Instruction a:
In the article on ice-class ship design, which key factors of the hull form does it list?

Selection:
In this article, we will delve into the design and construction aspects of ships capable to ply in ice. This is also related to the concept of ‘Ice Class’ which deals with classification guidelines and norms that dictate the construction design of these vessels.
Recapitulating, ships sailing in icy waters essentially must have the following capabilities:
• Ploughing through ice ridges and sheets for ice-going vessels and icebreakers without compromising structural integrity
• Making channels, clearing through ice floes or loose ice
• Low Ice Resistance
• Unhindered propulsion through ice cusps and fragments
• Avoidance of freezing of machinery and equipment
• Protection of propeller, rudder and appendages, if any from contact damage through the ice
• Waning the feasibility of structural damage due to grazing, rubbing, grinding, banging of ice during clearance
• Higher propulsive efficiency and EEDI, though lesser in varying degrees for ice-capable ships
Depending on the design of the hull form, the broken ice can either:
• Be displaced underneath the vessel by submergence
• Flow aft and get lodged in the propeller’s wash
• Drift sideways
As described in the previous article, the ice responsive abilities are different based on whether the vessel is an ice-strengthened, ice-going or an ice breaker.
As per the classification, the design of the hull form plays a pivotal role in defining the same.
Some key factors in the hull form are stem angle, buttocks, beam, and flare, waterlines. As the main capability of an ice-class ship lies in its ice-negotiating and breaking capability without a compromise of its operational utility, certain crucial parameters are taken into consideration such as:
• Determination of the likely loads (based on ice characteristics, expanse, areas of the voyage, temperatures, ice covers and most importantly, the operational nature of the ship)
• Framing system
• Allowable and limit-strength design values, the overall detailed design (make, dimensions, hull form, propulsion system, power output etc.)

Instruction b:
Rewrite the entries below with "Preliminary Final" changed to "Semi-Final" and everything else kept the same. Leave out the pictures.

Records supplied:

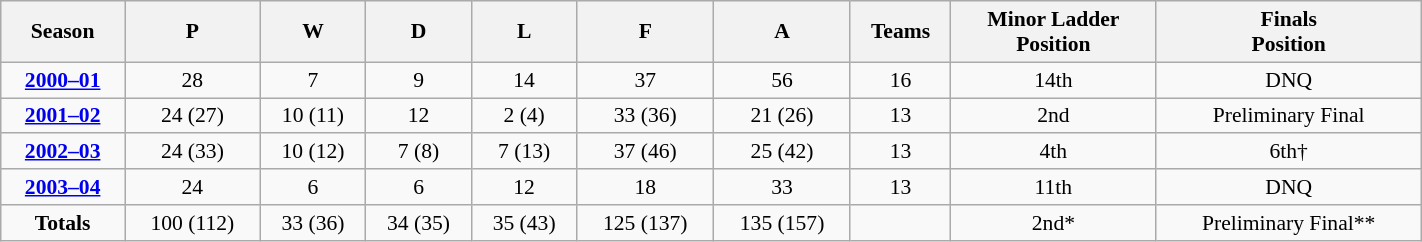
10 (11) [313, 116]
Season [63, 32]
56 [782, 80]
37 (46) [646, 152]
A [782, 32]
18 [646, 187]
24 (27) [193, 116]
2003–04 [63, 187]
25 (42) [782, 152]
2nd* [1054, 223]
24 (33) [193, 152]
2001–02 [63, 116]
W [313, 32]
Minor LadderPosition [1054, 32]
7 (8) [419, 152]
L [524, 32]
100 (112) [193, 223]
7 [313, 80]
28 [193, 80]
9 [419, 80]
10 (12) [313, 152]
35 (43) [524, 223]
24 [193, 187]
135 (157) [782, 223]
125 (137) [646, 223]
6th† [1288, 152]
34 (35) [419, 223]
21 (26) [782, 116]
2000–01 [63, 80]
14th [1054, 80]
D [419, 32]
14 [524, 80]
Preliminary Final** [1288, 223]
Totals [63, 223]
2002–03 [63, 152]
33 [782, 187]
16 [900, 80]
2nd [1054, 116]
Teams [900, 32]
F [646, 32]
4th [1054, 152]
7 (13) [524, 152]
Preliminary Final [1288, 116]
P [193, 32]
37 [646, 80]
2 (4) [524, 116]
11th [1054, 187]
FinalsPosition [1288, 32]
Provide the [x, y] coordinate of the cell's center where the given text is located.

Correct response a:
Stem angle, buttocks, beam, flare, and waterlines.

Correct response b:
10 (11) [313, 116]
Season [63, 32]
56 [782, 80]
37 (46) [646, 152]
A [782, 32]
18 [646, 187]
24 (27) [193, 116]
2003–04 [63, 187]
25 (42) [782, 152]
2nd* [1054, 223]
24 (33) [193, 152]
2001–02 [63, 116]
W [313, 32]
Minor LadderPosition [1054, 32]
7 (8) [419, 152]
L [524, 32]
100 (112) [193, 223]
7 [313, 80]
28 [193, 80]
9 [419, 80]
10 (12) [313, 152]
35 (43) [524, 223]
24 [193, 187]
135 (157) [782, 223]
125 (137) [646, 223]
6th† [1288, 152]
34 (35) [419, 223]
21 (26) [782, 116]
2000–01 [63, 80]
14th [1054, 80]
D [419, 32]
14 [524, 80]
Semi-Final** [1288, 223]
Totals [63, 223]
2002–03 [63, 152]
33 [782, 187]
16 [900, 80]
2nd [1054, 116]
Teams [900, 32]
F [646, 32]
4th [1054, 152]
7 (13) [524, 152]
Semi-Final [1288, 116]
P [193, 32]
37 [646, 80]
2 (4) [524, 116]
11th [1054, 187]
FinalsPosition [1288, 32]
Provide the [x, y] coordinate of the cell's center where the given text is located.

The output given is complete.